- _What to work on_:
1: Reproduce the stretch of the article on Singapore's stock market outlook from "The wealth manager" through "Singapore, she noted.", swapping "telcos" for "telecom firms".
2: According to the article on Singapore's stock market outlook, which sectors does the wealth manager advise its clients to invest in?
--- Reading text Enclosed Below ---
Singapore may have suffered a bigger economic hit than most in the pandemic, but its recovery from such a low base means that the share market here is poised for bumper returns, said Swiss bank UBS.
"Singapore is one of our most preferred markets in large part because of its underperformance," said Ms Tan Min Lan, Asia-Pacific head of UBS Global Wealth Management's chief investment office.
She believes that valuations have already dropped to levels from where the market had bottomed out in earlier crises - such as the global financial meltdown in 2008.
Current market valuations suggest that the downturn has been priced in, even though the pandemic-induced recession is likely to be the deepest ever, she added in a virtual conference call yesterday.
Following the economic slump, the equity market's average earnings per share may drop by as much as 13 per cent this year, Ms Tan noted, but with the phased reopening of the economy, growth and earnings should both start to recover later this year.
Singapore ended a two-month-long circuit breaker on June 1 and is now set to enter its second phase of relaxing restrictions on mobility tomorrow.
Ms Tan expects company earnings to rebound to an average of about 15 per cent next year.
"With the reopening, some of the value markets that have been hurt very much like Singapore will likely play catch-up and there are opportunities for catch-up trades in the Singapore market," she said.
The wealth manager is advising its clients to invest in selective Singapore real estate investment trusts, telcos, land transport operators and banks - sectors that suffered the most from the lockdown and are now at historically cheap valuations.
UBS sees the recent renewed animosity between the United States and China as a risk for the whole of Asia.
"Because of the US-China tensions, every company will have to adopt the China-plus strategy, every company will have to think about diversification of their supply chain," said Ms Tan.
But supply chain diversification may end up benefiting Singapore, she noted.
"One of the things that Singapore has done well is the fact that it has demonstrated itself to be a rather reliable supplier throughout this crisis."
--- End of Enclosed Reading text ---
--- Data extract Enclosed Below ---
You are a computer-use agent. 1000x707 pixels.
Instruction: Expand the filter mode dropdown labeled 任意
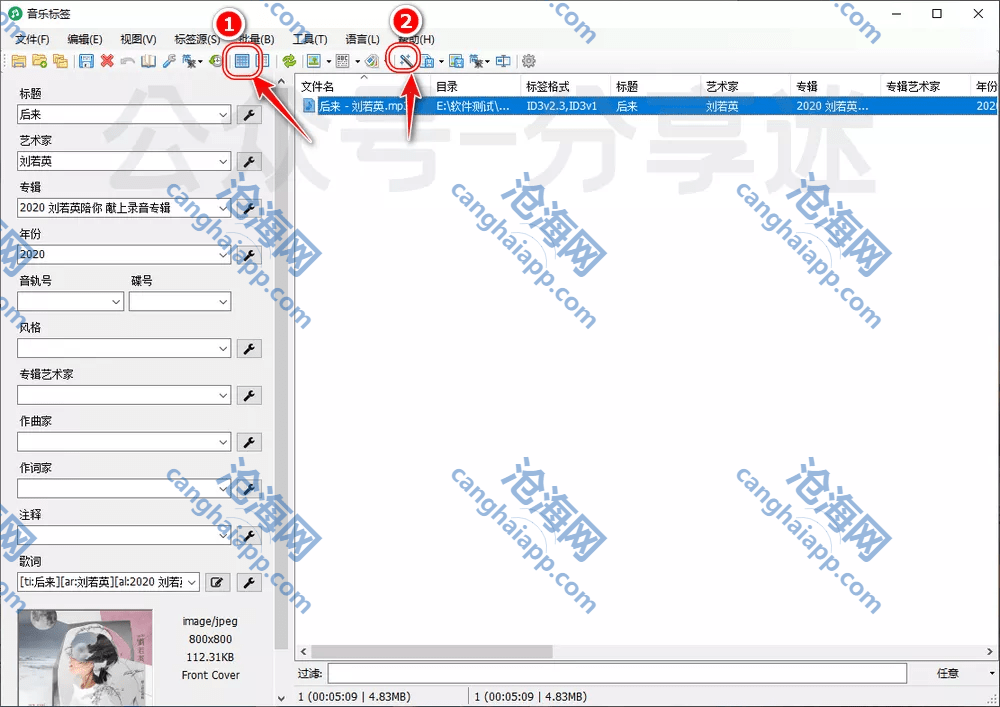(x=989, y=673)
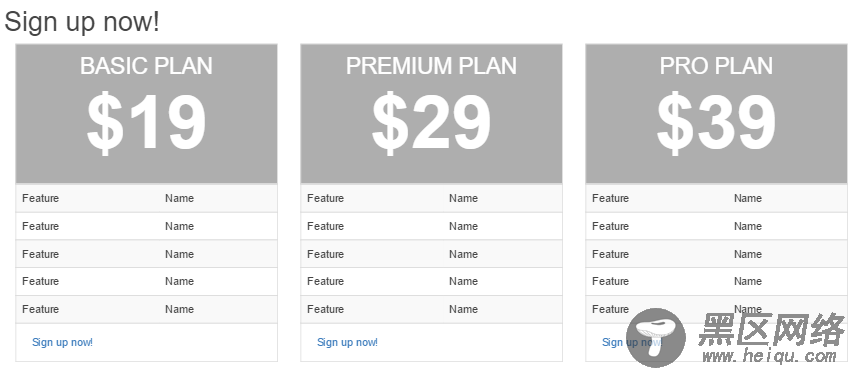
--- End of Enclosed Data extract ---
- _Solutions to the exercise_:
1:
The wealth manager is advising its clients to invest in selective Singapore real estate investment trusts, telecom firms, land transport operators and banks - sectors that suffered the most from the lockdown and are now at historically cheap valuations.
UBS sees the recent renewed animosity between the United States and China as a risk for the whole of Asia.
"Because of the US-China tensions, every company will have to adopt the China-plus strategy, every company will have to think about diversification of their supply chain," said Ms Tan.
But supply chain diversification may end up benefiting Singapore, she noted.

2:
- Selective Singapore real estate investment trusts
- Telcos
- Land transport operators
- Banks